Velimir "Bata" Živojinović (Велимир "Бата" Живојиновић; 5 June 1933 – 22 May 2016) was a Yugoslav and Serbian actor and politician. He appeared in more than 340 films and TV series, and is regarded as one of the best actors in former Yugoslavia.

==Early life==
Živojinović (nicknamed Bata) was born in the village of Koraćica under the Kosmaj mountain near Mladenovac, at the time Kingdom of Yugoslavia (now Serbia). His father, Dragoljub, was an official and his mother Tiosava was a housewife. He had two sisters, Stanka and Nada, and grew up in a patriarchal household. A conflict between Dragoljub and the Chetniks during World War II forced the family to move to Belgrade. The family lived in Crveni Krst.

Young Bata often went with his friends to the cinema, which sparked his interest in acting. Loitering around the "20th October" cinema, he watched AKUD Branko Krsmanović, a Belgrade troupe, through the window for several days until he was welcomed inside. There he befriended Soja Jovanović, instrumental in the developing of Bata's love for acting, Rade Marković, Olivera Marković, Mića Tomić, and Bata Paskaljević. After graduating from acting schools in Niš and Novi Sad, he enrolled at the Drama Academy in Belgrade.

== Career ==
Živojinović preferred acting in theatre to acting on screen, and made his screen debut in the 1955 film Pesma sa Kumbare. He played both heroes and villains and switched between leading and supporting roles. The zenith of his popularity came with World War II-themed Partisan films in the 1970s. One of his best known films from that period was Walter Defends Sarajevo (Valter brani Sarajevo), which gained major success and cult following in China.

== Politics ==
In 1990 he was elected for the Serbian Parliament, as a member of the Socialist Party of Serbia. He was a candidate in the September–October 2002 presidential election, receiving 3.27% of the popular vote.

== Illness and death ==
Živojinović had a heart attack in October 2006 and suffered from gangrene in his right foot for about three years afterwards. Doctors initially wanted to amputate the limb, but he traveled to Cuba, where his daughter lives, and within the 25 days that he spent being treated there, was cured of the gangrene by Doctor Montekin, who has also treated Venezuelan President Hugo Chávez.

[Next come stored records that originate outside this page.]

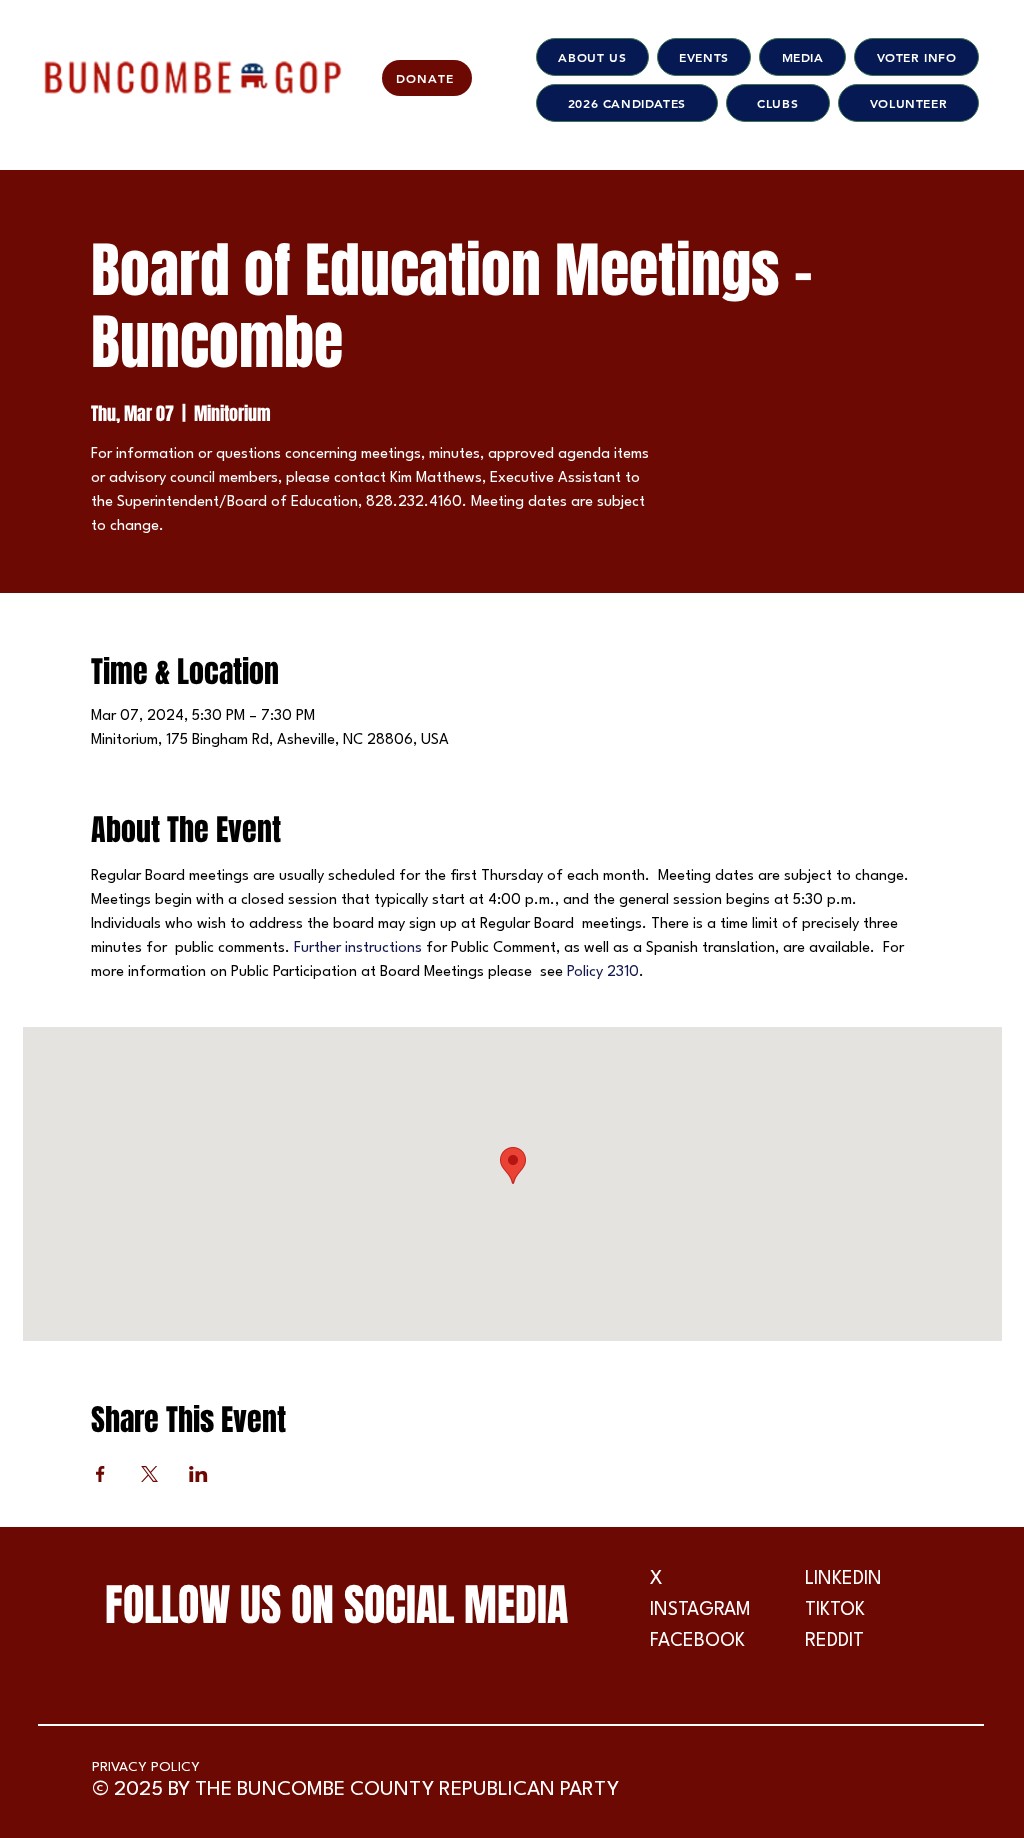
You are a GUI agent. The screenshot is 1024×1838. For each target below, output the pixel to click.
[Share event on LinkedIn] (198, 1474)
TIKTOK (835, 1610)
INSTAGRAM (700, 1610)
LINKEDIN (843, 1579)
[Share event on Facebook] (100, 1474)
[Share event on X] (149, 1474)
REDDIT (834, 1641)
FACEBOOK (697, 1641)
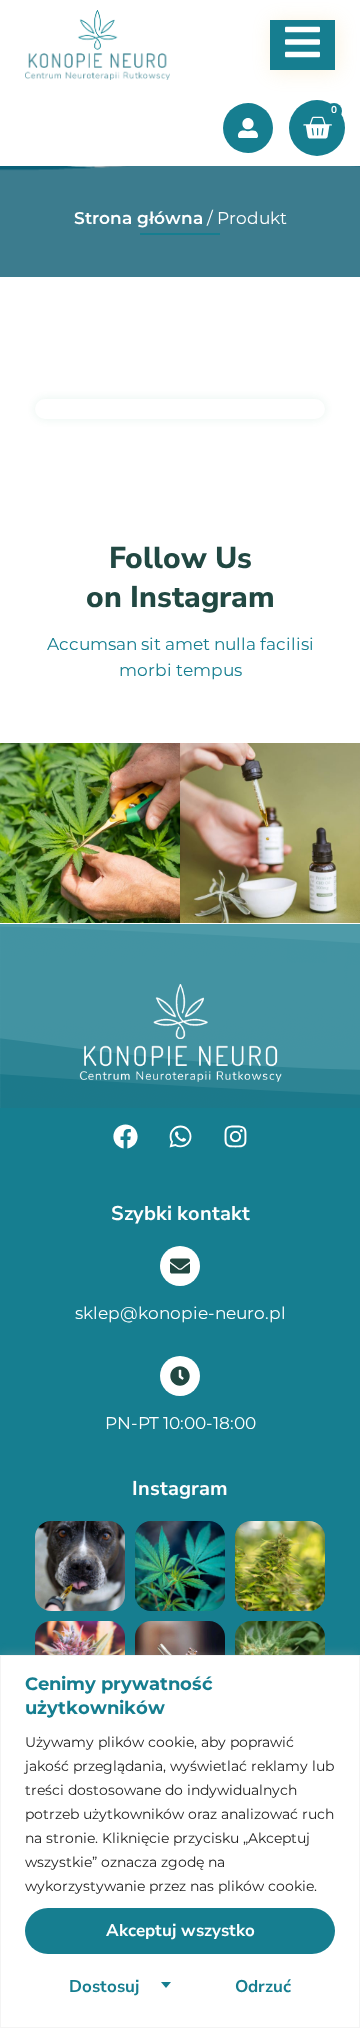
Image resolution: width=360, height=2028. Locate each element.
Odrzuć (263, 1986)
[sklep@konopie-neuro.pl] (180, 1266)
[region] (180, 1841)
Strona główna (138, 218)
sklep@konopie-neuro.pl (180, 1313)
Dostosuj (104, 1986)
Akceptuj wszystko (180, 1930)
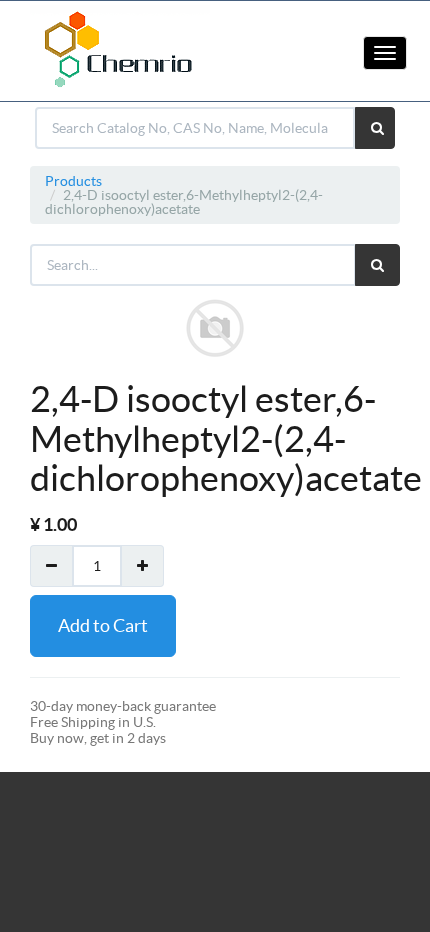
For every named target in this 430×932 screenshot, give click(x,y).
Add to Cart (103, 625)
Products (73, 181)
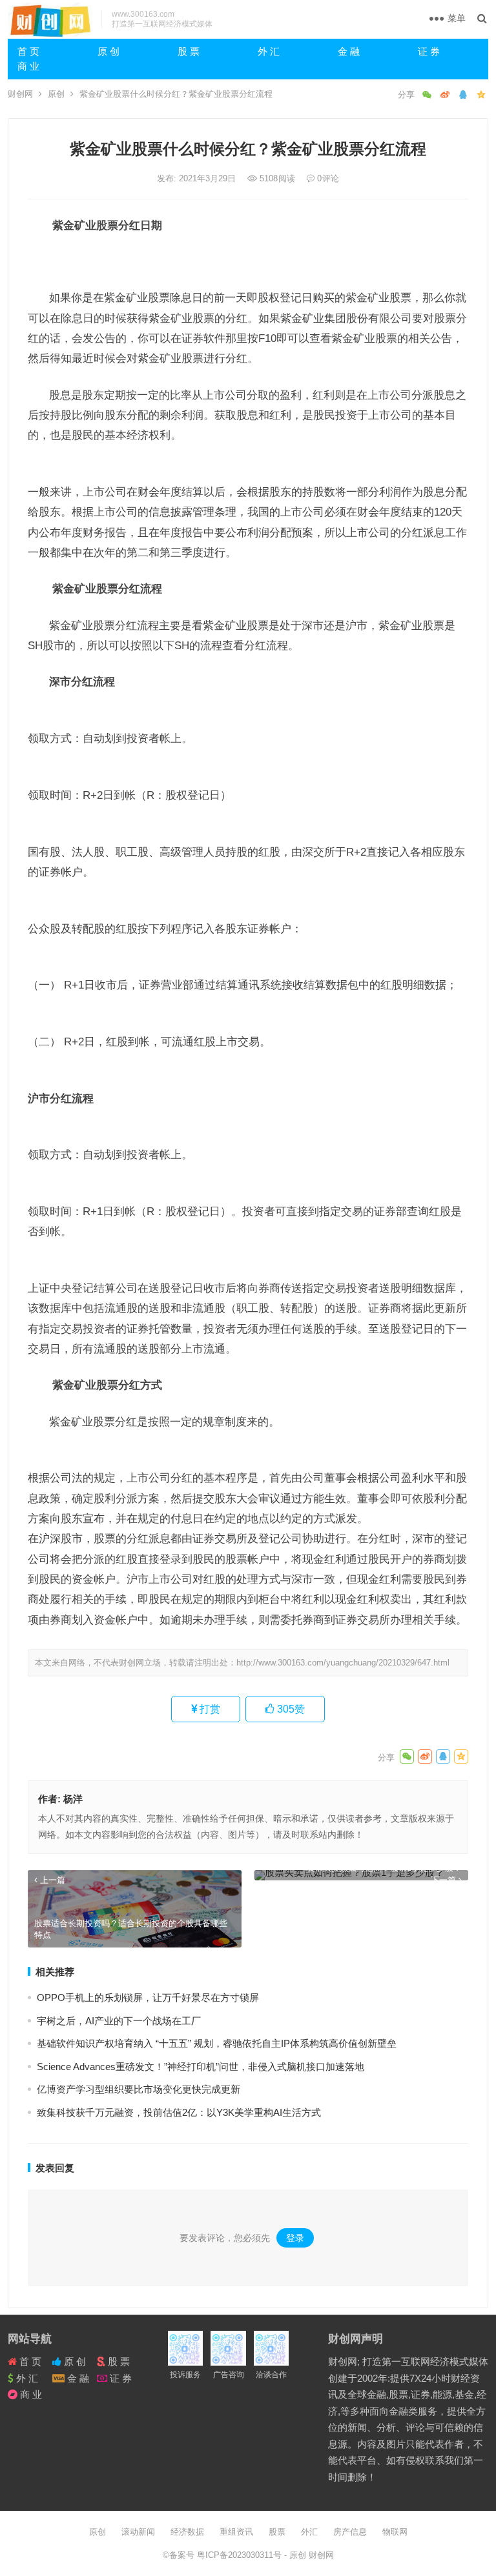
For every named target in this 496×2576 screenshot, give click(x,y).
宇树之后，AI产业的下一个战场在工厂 (119, 2020)
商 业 (28, 66)
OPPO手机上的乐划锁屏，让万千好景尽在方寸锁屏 (148, 1997)
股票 (277, 2532)
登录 (295, 2238)
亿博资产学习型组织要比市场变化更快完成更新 (138, 2089)
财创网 (20, 94)
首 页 (28, 51)
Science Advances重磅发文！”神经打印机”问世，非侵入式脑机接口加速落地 (200, 2066)
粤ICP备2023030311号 (240, 2555)
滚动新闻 (138, 2532)
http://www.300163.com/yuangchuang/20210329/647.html (343, 1662)
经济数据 (187, 2532)
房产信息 (350, 2532)
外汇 (309, 2532)
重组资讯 (236, 2532)
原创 (56, 94)
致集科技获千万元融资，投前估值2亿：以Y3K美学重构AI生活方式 (179, 2112)
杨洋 (73, 1798)
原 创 (108, 51)
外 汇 (269, 51)
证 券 (429, 51)
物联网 (395, 2532)
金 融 (349, 51)
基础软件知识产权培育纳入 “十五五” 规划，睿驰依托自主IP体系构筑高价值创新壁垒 (217, 2043)
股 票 (189, 51)
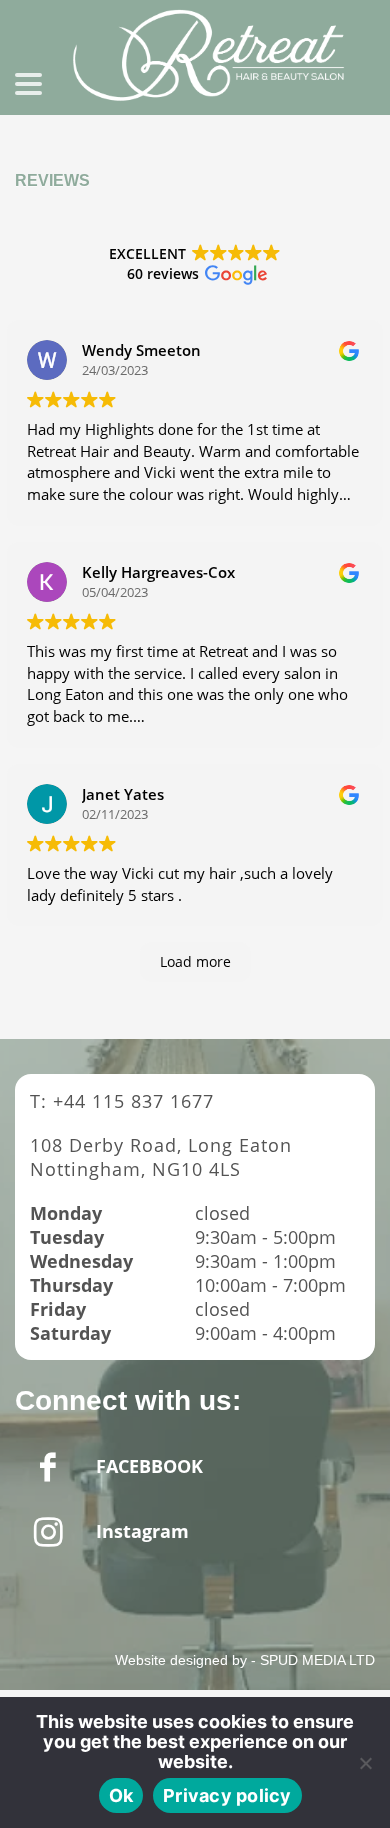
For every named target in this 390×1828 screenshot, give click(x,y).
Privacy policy (227, 1795)
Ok (121, 1795)
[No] (365, 1763)
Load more (195, 961)
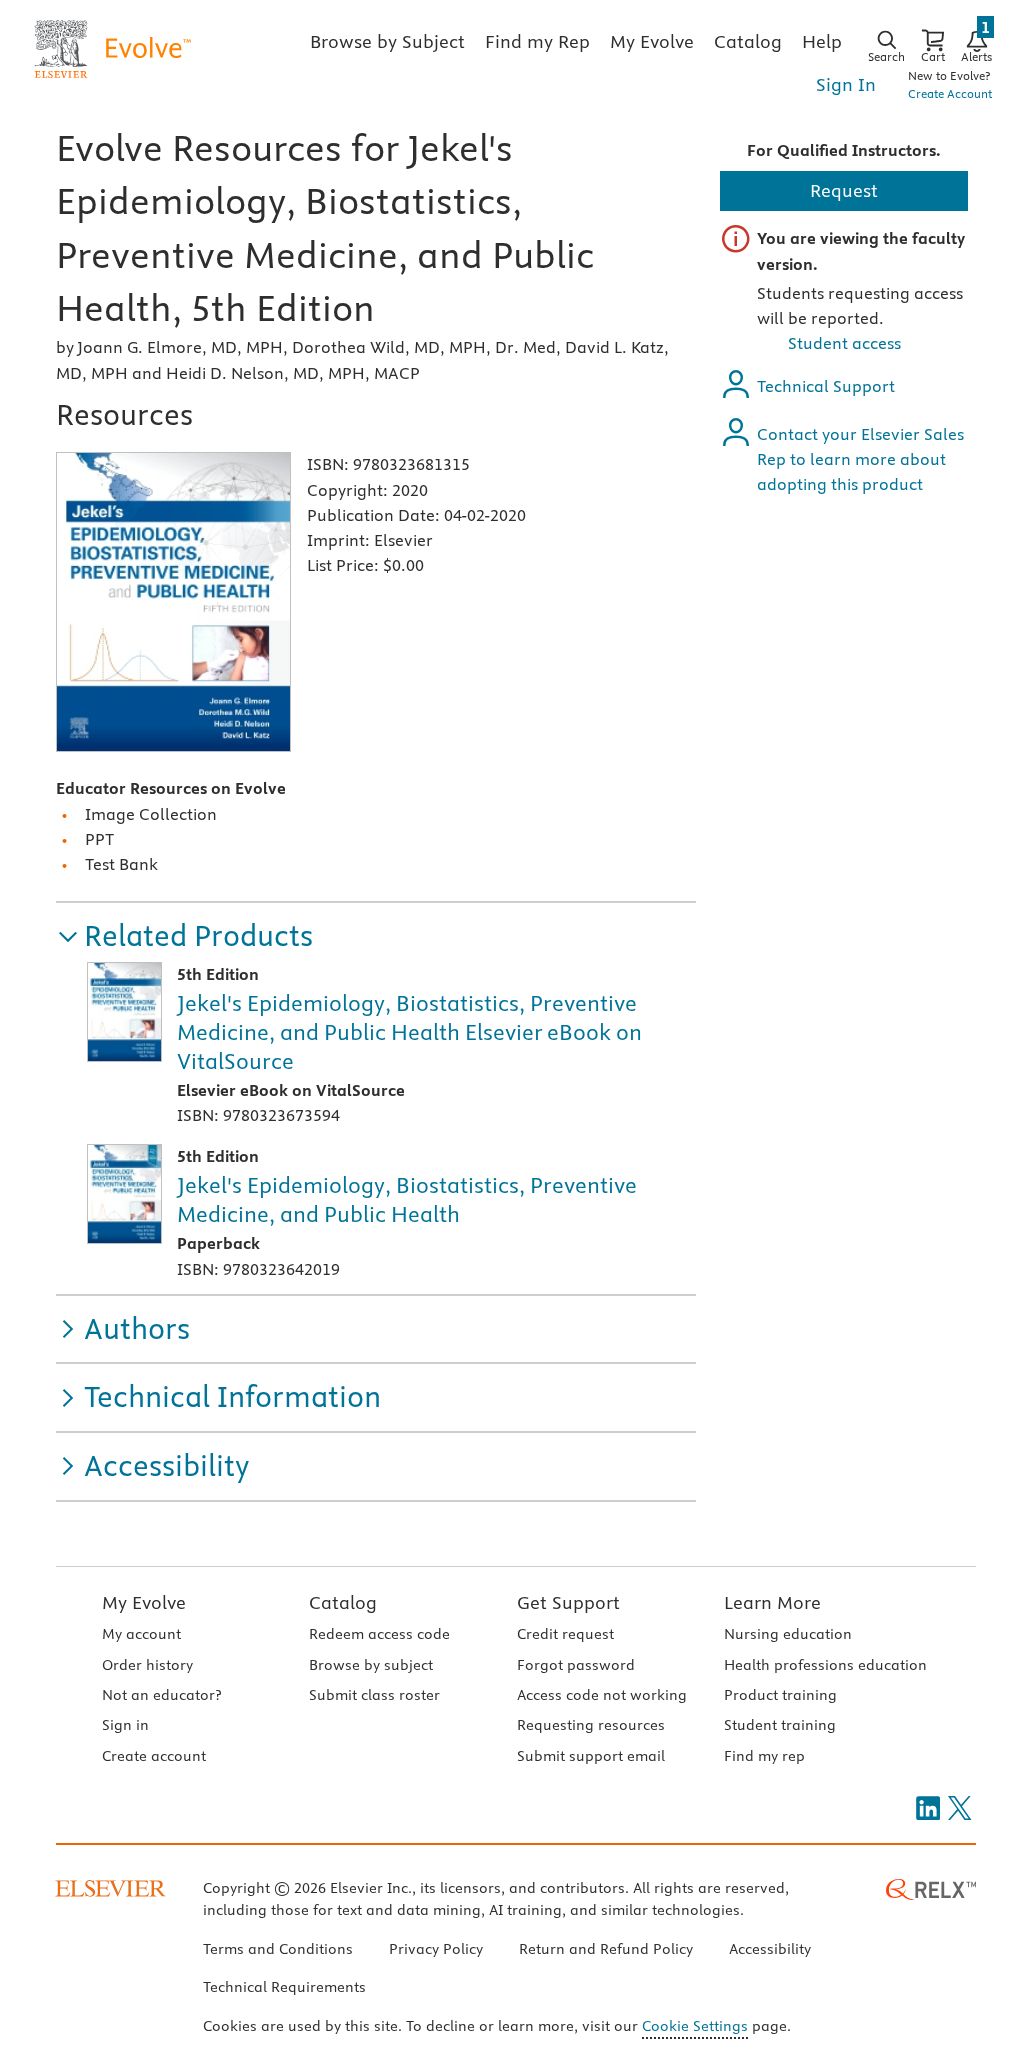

On 4 July 2012 he suffered a severe stroke and was transported to a hospital specializing in cerebrovascular diseases called Sveti Sava in Belgrade. He was treated in the intensive care unit and was reported to be in critical condition. Reports also stated that after the stroke he was in a coma for two days. He remained in critical condition in the hospital for about three weeks. After treatment for the stroke, he was discharged from the hospital, but reported to not be able to walk without assistance and that it was difficult for him to speak.

On 6 May 2016, after being transferred from Sveti Sava hospital to "KBC Dedinje", he was subject of an emergency surgery which, in order to stop his gangrene, resulted in a leg amputation. He died on 22 May 2016 in Belgrade.

== Personal life ==
Živojinović was married to Julijana "Lula" since 1960. They had a daughter, Jelena, and son, Miljko, and six grandchildren. His wife died on 20 December 2019 aged 80.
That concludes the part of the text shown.